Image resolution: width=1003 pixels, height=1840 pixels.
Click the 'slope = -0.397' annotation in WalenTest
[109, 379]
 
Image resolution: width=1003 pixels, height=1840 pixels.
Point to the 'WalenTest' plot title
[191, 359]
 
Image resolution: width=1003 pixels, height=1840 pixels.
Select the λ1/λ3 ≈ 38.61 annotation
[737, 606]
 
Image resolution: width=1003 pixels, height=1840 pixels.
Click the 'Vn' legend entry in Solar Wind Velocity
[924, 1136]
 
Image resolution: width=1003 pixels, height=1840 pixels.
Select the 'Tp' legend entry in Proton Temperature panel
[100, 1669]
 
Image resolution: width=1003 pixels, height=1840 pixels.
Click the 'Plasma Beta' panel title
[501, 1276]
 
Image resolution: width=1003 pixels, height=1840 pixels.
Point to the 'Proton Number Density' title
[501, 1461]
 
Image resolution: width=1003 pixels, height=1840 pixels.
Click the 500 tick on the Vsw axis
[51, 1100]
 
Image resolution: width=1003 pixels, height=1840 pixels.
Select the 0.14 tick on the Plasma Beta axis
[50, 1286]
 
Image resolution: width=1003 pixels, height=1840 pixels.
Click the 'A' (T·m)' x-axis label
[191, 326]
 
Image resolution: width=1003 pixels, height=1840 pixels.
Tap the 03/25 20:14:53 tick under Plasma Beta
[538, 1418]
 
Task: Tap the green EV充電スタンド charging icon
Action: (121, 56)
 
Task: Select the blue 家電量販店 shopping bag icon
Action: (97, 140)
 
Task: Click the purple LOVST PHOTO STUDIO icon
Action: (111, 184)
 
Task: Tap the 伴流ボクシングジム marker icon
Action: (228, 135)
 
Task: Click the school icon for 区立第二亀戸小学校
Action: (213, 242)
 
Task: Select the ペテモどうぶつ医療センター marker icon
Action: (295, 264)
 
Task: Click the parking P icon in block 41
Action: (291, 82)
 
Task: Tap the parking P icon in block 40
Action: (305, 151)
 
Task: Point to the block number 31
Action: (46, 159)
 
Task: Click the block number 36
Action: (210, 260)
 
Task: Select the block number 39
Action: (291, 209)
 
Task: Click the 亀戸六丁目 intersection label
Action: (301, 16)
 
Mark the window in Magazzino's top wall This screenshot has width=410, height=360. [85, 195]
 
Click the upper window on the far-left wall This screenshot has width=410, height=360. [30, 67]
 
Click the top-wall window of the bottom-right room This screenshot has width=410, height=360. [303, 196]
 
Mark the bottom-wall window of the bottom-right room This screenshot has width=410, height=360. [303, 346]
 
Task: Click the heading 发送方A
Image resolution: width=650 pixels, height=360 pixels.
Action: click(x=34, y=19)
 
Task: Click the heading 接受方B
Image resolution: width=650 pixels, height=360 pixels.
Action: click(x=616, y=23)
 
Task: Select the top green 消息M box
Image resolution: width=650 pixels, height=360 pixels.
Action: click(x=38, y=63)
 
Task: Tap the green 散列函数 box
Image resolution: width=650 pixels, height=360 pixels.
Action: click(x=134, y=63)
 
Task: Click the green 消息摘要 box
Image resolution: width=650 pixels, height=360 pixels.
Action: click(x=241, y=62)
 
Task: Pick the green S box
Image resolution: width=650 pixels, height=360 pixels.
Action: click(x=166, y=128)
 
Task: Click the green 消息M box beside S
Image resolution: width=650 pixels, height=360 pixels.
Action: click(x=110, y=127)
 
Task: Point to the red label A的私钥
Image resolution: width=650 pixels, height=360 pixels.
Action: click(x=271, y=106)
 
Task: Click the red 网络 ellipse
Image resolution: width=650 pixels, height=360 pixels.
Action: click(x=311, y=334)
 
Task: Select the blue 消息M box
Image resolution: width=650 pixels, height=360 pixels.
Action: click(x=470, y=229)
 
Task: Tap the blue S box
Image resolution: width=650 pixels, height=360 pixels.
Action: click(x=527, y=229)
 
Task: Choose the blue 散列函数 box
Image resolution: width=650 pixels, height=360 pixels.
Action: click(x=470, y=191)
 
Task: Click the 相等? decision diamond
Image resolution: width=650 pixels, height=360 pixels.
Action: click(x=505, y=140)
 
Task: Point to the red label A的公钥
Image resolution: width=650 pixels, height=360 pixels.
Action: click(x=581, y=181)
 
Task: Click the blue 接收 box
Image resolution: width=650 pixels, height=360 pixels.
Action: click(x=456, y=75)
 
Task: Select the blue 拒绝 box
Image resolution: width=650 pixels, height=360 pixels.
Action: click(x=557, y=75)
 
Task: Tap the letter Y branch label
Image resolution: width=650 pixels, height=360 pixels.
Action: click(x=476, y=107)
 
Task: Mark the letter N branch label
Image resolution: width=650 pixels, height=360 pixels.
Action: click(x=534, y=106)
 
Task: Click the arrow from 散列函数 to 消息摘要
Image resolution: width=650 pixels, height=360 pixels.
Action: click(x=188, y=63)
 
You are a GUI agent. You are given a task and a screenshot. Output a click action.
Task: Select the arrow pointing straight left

(Exercise brief): Set down every line of the listing above, keeping each one unchanged.

(Solution to this task):
Image resolution: width=1003 pixels, height=1840 pixels.
Click the 'slope = -0.397' annotation in WalenTest
[109, 379]
 
Image resolution: width=1003 pixels, height=1840 pixels.
Point to the 'WalenTest' plot title
[191, 359]
 
Image resolution: width=1003 pixels, height=1840 pixels.
Select the λ1/λ3 ≈ 38.61 annotation
[737, 606]
 
Image resolution: width=1003 pixels, height=1840 pixels.
Click the 'Vn' legend entry in Solar Wind Velocity
[924, 1136]
 
Image resolution: width=1003 pixels, height=1840 pixels.
Select the 'Tp' legend entry in Proton Temperature panel
[100, 1669]
 
Image resolution: width=1003 pixels, height=1840 pixels.
Click the 'Plasma Beta' panel title
[501, 1276]
 
Image resolution: width=1003 pixels, height=1840 pixels.
Point to the 'Proton Number Density' title
[501, 1461]
 
Image resolution: width=1003 pixels, height=1840 pixels.
Click the 500 tick on the Vsw axis
[51, 1100]
 
Image resolution: width=1003 pixels, height=1840 pixels.
Select the 0.14 tick on the Plasma Beta axis
[50, 1286]
 
Image resolution: width=1003 pixels, height=1840 pixels.
Click the 'A' (T·m)' x-axis label
[191, 326]
 
Image resolution: width=1003 pixels, height=1840 pixels.
Tap the 03/25 20:14:53 tick under Plasma Beta
[538, 1418]
 
Task: Tap the green EV充電スタンド charging icon
Action: (121, 56)
 
Task: Select the blue 家電量販店 shopping bag icon
Action: (97, 140)
 
Task: Click the purple LOVST PHOTO STUDIO icon
Action: (111, 184)
 
Task: Tap the 伴流ボクシングジム marker icon
Action: (228, 135)
 
Task: Click the school icon for 区立第二亀戸小学校
Action: (213, 242)
 
Task: Select the ペテモどうぶつ医療センター marker icon
Action: (295, 264)
 
Task: Click the parking P icon in block 41
Action: (291, 82)
 
Task: Tap the parking P icon in block 40
Action: (305, 151)
 
Task: Point to the block number 31
Action: (46, 159)
 
Task: Click the block number 36
Action: (210, 260)
 
Task: Select the block number 39
Action: (291, 209)
 
Task: Click the 亀戸六丁目 intersection label
Action: (301, 16)
 
Mark the window in Magazzino's top wall This screenshot has width=410, height=360. [85, 195]
 
Click the upper window on the far-left wall This screenshot has width=410, height=360. [30, 67]
 
Click the top-wall window of the bottom-right room This screenshot has width=410, height=360. [303, 196]
 
Mark the bottom-wall window of the bottom-right room This screenshot has width=410, height=360. [303, 346]
 
Task: Click the heading 发送方A
Image resolution: width=650 pixels, height=360 pixels.
Action: click(x=34, y=19)
 
Task: Click the heading 接受方B
Image resolution: width=650 pixels, height=360 pixels.
Action: click(x=616, y=23)
 
Task: Select the top green 消息M box
Image resolution: width=650 pixels, height=360 pixels.
Action: click(x=38, y=63)
 
Task: Tap the green 散列函数 box
Image resolution: width=650 pixels, height=360 pixels.
Action: click(x=134, y=63)
 
Task: Click the green 消息摘要 box
Image resolution: width=650 pixels, height=360 pixels.
Action: click(x=241, y=62)
 
Task: Pick the green S box
Image resolution: width=650 pixels, height=360 pixels.
Action: click(x=166, y=128)
 
Task: Click the green 消息M box beside S
Image resolution: width=650 pixels, height=360 pixels.
Action: click(x=110, y=127)
 
Task: Point to the red label A的私钥
Image resolution: width=650 pixels, height=360 pixels.
Action: click(x=271, y=106)
 
Task: Click the red 网络 ellipse
Image resolution: width=650 pixels, height=360 pixels.
Action: click(x=311, y=334)
 
Task: Select the blue 消息M box
Image resolution: width=650 pixels, height=360 pixels.
Action: click(x=470, y=229)
 
Task: Tap the blue S box
Image resolution: width=650 pixels, height=360 pixels.
Action: click(x=527, y=229)
 
Task: Choose the blue 散列函数 box
Image resolution: width=650 pixels, height=360 pixels.
Action: click(x=470, y=191)
 
Task: Click the 相等? decision diamond
Image resolution: width=650 pixels, height=360 pixels.
Action: click(x=505, y=140)
 
Task: Point to the red label A的公钥
Image resolution: width=650 pixels, height=360 pixels.
Action: click(x=581, y=181)
 
Task: Click the blue 接收 box
Image resolution: width=650 pixels, height=360 pixels.
Action: click(x=456, y=75)
 
Task: Select the blue 拒绝 box
Image resolution: width=650 pixels, height=360 pixels.
Action: click(x=557, y=75)
 
Task: Tap the letter Y branch label
Image resolution: width=650 pixels, height=360 pixels.
Action: click(x=476, y=107)
 
Task: Mark the letter N branch label
Image resolution: width=650 pixels, height=360 pixels.
Action: click(x=534, y=106)
 
Task: Click the arrow from 散列函数 to 消息摘要
Image resolution: width=650 pixels, height=360 pixels.
Action: click(x=188, y=63)
 
You are a GUI agent. You are given a task and a screenshot. Output a click action.
Task: Select the arrow pointing straight left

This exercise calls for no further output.